**SELEÇÃO**
┌────────

Arendt (LM2:13-19) – a vontade

Abranches, Almeida & Martins

Estas considerações preliminares — e de modo algum satisfatórias — sobre o conceito de tempo parecem-me necessárias em nossa discussão sobre o ego volitivo, porque a Vontade, se é que ela existe — e uma quantidade desconfortável (197) de grandes filósofos que nunca duvidaram da razão ou do pensamento sustentaram que a Vontade não passa de uma ilusão —, é obviamente o nosso órgão espiritual para o futuro, do mesmo modo que a memória é o nosso órgão espiritual para o passado. (A estranha ambivalência da língua inglesa, na qual will como auxiliar designa o futuro enquanto o verbo to will indica volições, atesta em realidade nossas in- certezas quanto a esses assuntos.) Em nosso contexto, o problema básico com a Vontade é que ela não lida simplesmente com coisas que estão ausentes de nossos sentidos e que precisam se fazer presentes através do poder de re-presentação do espírito, mas lida também com coisas, visíveis e invisíveis, que absolutamente nunca existiram.

└────────

**DADOS DISPONÍVEIS**
┌────────

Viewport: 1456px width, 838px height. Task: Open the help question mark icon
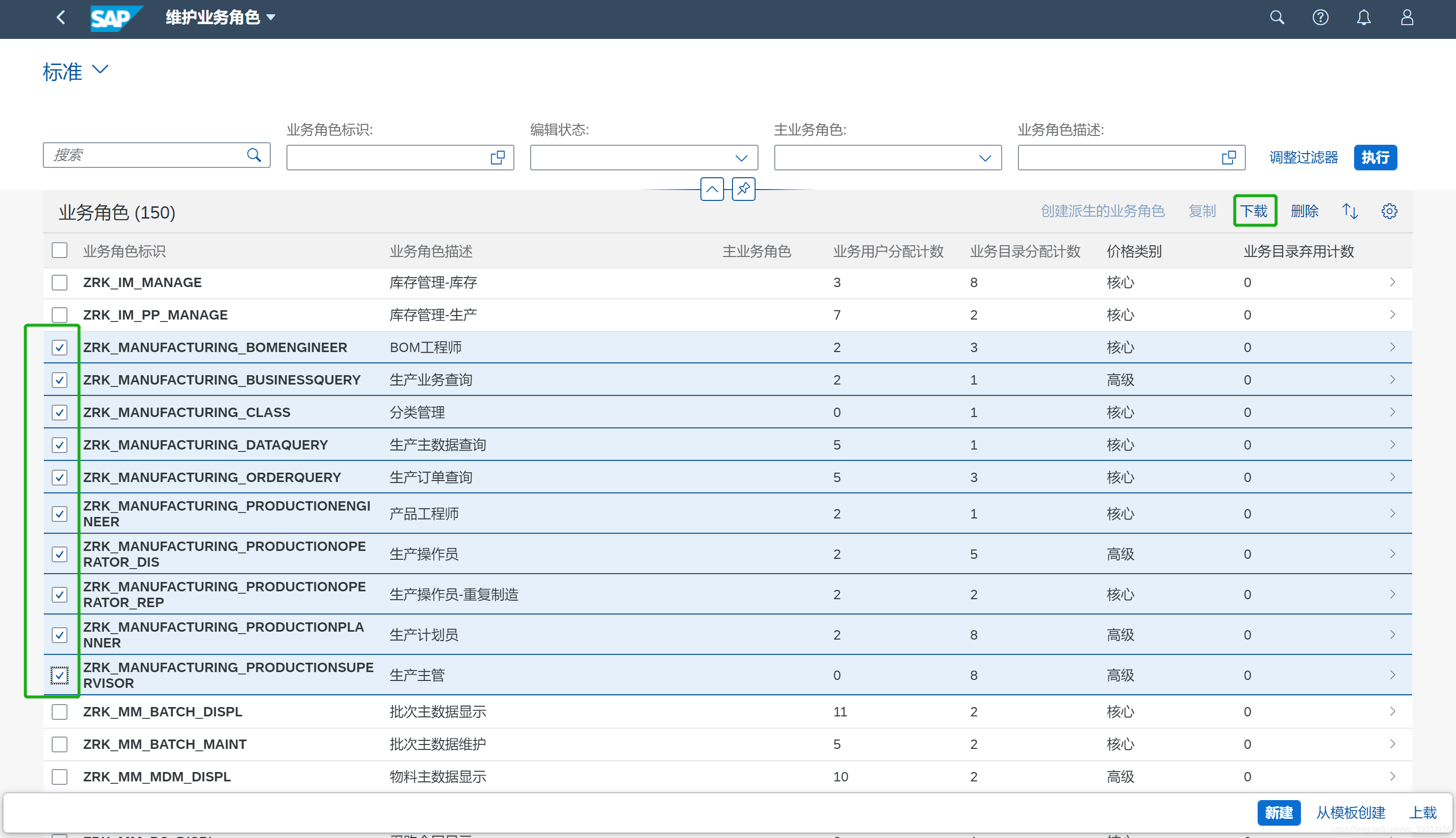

└────────

**PROBLEMA PROPOSTO 1**
Responda, com base no trecho sobre a Vontade:
(a) Qual é o nosso órgão espiritual para o passado?
(b) Na língua inglesa, o que designa will quando usado como auxiliar?
(c) Além das coisas ausentes de nossos sentidos, com que outras coisas lida a Vontade?
**PROBLEMA PROPOSTO 2**
Prossiga com o trecho sobre a Vontade, escrevendo a partir do ponto em que ele termina.

**RESPOSTA ESCRITA 1**
(a) A memória.
(b) O futuro.
(c) Com coisas, visíveis e invisíveis, que absolutamente nunca existiram.

**RESPOSTA ESCRITA 2**
No momento em que voltamos nosso espírito para o futuro, não estamos mais preocupados com “objetos”, mas sim com projetos, e não importa se eles são formados espontaneamente ou como reações antecipadas a circunstâncias futuras. E assim como o passado apresenta-se ao espírito sempre com o aspecto de certeza, a característica principal do futuro é sua incerteza básica, por mais alto que seja o grau de probabilidade a que se possa chegar em uma previsão. Em outras palavras, estamos lidando com coisas que nunca foram, que ainda não são e que podem muito bem nunca vir a ser. Nosso Testamento, nossa Última Vontade, preparado para o único futuro sobre o qual podemos estar seguros com razão, a saber, nossa própria morte, mostra que a necessidade da Vontade de querer não é menos forte do que a necessidade que a Razão tem de pensar; em ambos os casos, o espírito transcende suas próprias limitações naturais, seja por fazer perguntas irrespondíveis, seja por projetar-se em um futuro que, para o sujeito volitivo, jamais será.

Aristóteles lançou as bases para uma tomada de posição da filosofia em relação à Vontade; e, através dos séculos, a solidez dessas bases resistiu a testes e desafios da maior importância. Segundo Aristóteles, todas as coisas que podem ser ou não ser, que aconteceram, mas que poderiam não ter acontecido, são por acaso, kata symbebekos — ou, na tradução latina, são por acidente ou contingência —, em contraposição àquilo que necessariamente é como é, que é e não pode não ser. A isto, Aristóteles chamou “hypokeimenon”; é o que subjaz a tudo que é acrescentado por acaso, isto é, a tudo o que não pertença à própria essência — como a cor é acrescentada a objetos cuja essência é independente de tais “qualidades secundárias”. Os atributos que podem ou não se juntar ao que subjaz a eles — seu substrato ou substância (as traduções latinas para hypokeimenon) — são acidentais.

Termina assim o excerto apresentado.